Em todo esse processo, permanecemos um dos países mais fechados para o comércio mundial. Depois do fim do tráfico atlântico de almas, só lembramos de Angola — país com extremos laços com o nosso — a partir dos anos 1970, já sob uma ótica geopolítica subordinacionista aos interesses atlantistas.
Enfim, o Brasil é herdeiro de Portugal. Mas não é herdeiro de sua talassocracia, nunca foi. E os discursos que pretendem torná-la em algo semelhante a isso só se fortaleceram com o abandono do projeto de Brasil soberano, de Brasil potência.

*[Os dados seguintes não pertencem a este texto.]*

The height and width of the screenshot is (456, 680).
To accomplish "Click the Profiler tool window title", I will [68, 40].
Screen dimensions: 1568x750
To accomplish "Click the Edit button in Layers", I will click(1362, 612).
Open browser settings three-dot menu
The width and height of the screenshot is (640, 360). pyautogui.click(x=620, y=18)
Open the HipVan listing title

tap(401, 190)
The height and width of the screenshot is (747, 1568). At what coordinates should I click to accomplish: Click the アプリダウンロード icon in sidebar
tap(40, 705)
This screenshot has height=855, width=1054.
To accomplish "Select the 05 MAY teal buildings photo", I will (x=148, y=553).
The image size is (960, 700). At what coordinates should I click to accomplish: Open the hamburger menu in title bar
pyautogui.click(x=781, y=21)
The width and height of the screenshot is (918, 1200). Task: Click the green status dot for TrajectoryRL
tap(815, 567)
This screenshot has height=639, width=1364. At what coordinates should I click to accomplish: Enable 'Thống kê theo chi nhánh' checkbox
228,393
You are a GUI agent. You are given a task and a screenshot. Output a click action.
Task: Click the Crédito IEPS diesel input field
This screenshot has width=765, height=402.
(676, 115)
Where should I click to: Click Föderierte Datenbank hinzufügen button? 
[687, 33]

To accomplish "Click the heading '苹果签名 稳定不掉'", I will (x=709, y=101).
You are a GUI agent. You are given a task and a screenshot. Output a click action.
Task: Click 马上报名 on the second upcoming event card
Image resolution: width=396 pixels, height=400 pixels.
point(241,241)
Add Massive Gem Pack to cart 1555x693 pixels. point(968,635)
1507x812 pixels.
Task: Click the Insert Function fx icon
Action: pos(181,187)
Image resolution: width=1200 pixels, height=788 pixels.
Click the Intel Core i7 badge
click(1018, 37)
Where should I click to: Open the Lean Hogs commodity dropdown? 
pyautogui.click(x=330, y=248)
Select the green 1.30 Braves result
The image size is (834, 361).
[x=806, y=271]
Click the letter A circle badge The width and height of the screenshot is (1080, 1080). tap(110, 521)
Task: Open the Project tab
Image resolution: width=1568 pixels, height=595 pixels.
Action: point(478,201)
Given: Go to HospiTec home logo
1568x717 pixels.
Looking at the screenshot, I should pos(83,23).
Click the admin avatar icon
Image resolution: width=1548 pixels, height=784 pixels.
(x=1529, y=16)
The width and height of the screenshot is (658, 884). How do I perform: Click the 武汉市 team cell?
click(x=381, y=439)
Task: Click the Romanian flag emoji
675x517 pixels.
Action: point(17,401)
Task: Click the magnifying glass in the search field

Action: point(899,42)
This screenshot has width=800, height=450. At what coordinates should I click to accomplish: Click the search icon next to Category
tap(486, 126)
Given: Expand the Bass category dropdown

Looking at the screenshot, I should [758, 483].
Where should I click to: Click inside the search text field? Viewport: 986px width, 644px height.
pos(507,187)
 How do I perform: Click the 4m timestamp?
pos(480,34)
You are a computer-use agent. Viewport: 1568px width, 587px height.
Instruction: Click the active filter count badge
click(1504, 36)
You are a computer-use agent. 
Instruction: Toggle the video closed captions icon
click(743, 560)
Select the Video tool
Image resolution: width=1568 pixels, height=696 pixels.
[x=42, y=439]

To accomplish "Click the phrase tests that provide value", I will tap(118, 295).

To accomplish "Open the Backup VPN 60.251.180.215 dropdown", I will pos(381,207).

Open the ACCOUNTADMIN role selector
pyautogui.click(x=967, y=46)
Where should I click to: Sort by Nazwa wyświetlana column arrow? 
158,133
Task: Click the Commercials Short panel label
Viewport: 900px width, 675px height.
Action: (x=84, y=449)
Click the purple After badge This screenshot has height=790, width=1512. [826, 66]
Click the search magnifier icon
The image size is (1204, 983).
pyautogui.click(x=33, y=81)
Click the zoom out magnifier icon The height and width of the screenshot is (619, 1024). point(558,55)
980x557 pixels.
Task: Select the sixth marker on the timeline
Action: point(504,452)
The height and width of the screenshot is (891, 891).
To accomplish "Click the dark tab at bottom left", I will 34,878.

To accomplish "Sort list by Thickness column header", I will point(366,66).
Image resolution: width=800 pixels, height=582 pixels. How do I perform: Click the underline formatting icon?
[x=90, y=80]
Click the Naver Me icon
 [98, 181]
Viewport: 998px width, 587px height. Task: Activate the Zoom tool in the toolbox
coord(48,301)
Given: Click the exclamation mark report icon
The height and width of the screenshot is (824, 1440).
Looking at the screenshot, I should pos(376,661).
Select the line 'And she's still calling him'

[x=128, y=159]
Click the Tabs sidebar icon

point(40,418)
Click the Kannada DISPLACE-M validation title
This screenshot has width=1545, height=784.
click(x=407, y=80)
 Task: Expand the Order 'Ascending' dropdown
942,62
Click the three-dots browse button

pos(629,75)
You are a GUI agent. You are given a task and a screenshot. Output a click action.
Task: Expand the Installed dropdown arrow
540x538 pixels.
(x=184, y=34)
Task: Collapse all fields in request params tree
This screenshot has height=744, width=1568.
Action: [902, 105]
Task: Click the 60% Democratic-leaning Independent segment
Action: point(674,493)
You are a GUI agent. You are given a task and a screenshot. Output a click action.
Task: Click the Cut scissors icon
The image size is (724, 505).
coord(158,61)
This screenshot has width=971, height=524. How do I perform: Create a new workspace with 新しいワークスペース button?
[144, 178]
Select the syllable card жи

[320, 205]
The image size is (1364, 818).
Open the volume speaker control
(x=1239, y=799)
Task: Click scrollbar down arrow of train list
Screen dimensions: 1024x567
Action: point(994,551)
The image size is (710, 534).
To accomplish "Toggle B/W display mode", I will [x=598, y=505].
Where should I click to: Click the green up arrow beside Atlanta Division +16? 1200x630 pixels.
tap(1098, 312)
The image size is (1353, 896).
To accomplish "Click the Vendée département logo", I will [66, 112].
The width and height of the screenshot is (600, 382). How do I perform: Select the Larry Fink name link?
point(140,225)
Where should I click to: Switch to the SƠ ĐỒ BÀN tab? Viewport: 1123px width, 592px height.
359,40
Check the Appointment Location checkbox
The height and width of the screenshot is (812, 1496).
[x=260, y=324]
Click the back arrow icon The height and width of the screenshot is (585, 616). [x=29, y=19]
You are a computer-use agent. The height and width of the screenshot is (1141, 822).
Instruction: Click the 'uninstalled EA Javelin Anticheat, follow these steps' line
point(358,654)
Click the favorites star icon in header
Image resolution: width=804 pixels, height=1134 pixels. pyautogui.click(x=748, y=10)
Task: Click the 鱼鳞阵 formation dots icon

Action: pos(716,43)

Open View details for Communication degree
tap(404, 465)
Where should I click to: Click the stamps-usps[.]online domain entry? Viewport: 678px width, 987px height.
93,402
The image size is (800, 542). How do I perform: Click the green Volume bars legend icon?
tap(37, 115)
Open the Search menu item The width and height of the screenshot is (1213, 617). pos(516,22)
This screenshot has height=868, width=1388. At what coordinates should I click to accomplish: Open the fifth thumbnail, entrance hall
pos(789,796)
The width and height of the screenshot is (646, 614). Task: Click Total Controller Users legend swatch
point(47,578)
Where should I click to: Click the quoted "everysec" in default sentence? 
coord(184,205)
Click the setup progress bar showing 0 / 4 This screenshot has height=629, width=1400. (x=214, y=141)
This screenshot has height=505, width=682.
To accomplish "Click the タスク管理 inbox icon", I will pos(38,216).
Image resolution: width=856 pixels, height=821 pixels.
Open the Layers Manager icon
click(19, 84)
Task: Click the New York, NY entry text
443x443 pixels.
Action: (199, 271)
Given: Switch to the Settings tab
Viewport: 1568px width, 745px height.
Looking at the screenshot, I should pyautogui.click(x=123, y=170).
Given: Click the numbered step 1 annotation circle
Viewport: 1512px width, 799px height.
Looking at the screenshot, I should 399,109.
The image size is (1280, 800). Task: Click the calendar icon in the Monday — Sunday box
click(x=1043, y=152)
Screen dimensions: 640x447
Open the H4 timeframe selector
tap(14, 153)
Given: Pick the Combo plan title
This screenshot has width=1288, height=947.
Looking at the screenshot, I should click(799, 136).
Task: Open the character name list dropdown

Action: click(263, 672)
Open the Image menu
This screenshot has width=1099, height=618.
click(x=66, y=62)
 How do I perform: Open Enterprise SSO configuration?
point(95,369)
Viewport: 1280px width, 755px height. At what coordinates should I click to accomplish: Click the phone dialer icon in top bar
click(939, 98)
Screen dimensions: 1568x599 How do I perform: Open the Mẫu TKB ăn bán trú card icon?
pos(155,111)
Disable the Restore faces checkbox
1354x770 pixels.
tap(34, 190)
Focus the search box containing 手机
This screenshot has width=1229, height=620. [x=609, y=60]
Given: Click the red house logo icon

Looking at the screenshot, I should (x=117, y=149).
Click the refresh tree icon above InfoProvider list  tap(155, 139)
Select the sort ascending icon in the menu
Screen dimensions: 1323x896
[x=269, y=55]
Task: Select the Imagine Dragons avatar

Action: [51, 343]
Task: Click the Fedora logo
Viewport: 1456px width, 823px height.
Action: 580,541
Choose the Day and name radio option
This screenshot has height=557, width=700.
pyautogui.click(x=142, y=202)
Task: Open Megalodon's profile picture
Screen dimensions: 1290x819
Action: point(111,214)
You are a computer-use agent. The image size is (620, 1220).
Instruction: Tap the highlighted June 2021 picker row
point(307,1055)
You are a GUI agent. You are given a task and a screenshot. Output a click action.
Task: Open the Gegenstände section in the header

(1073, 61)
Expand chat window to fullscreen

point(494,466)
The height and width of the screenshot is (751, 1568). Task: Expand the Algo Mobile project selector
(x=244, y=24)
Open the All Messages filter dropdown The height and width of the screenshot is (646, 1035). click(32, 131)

Mais Manoel Bonfim, menos Alencastro.
Ademais, a presença cultural indígena e africana, que não foi erradicada da memória como ocorreu nos EUA, enfraquece ainda mais o pouco de influência talassocrática que temos, fato que se repete na maior parte da América Latina. Apesar do vasto litoral, a imensidão territorial interna nos torna radicalmente do reino português, encurralado contra o mar.
É também nesse sentido de interiorização, algo que devemos valorizar ainda mais ao ponto de clamar por um êxodo urbano especialmente litorâneo, que deve-se dar mais atenção ao impacto histórico da construção de Brasília. Um dos mais relevantes movimentos de interiorização já ocorridos.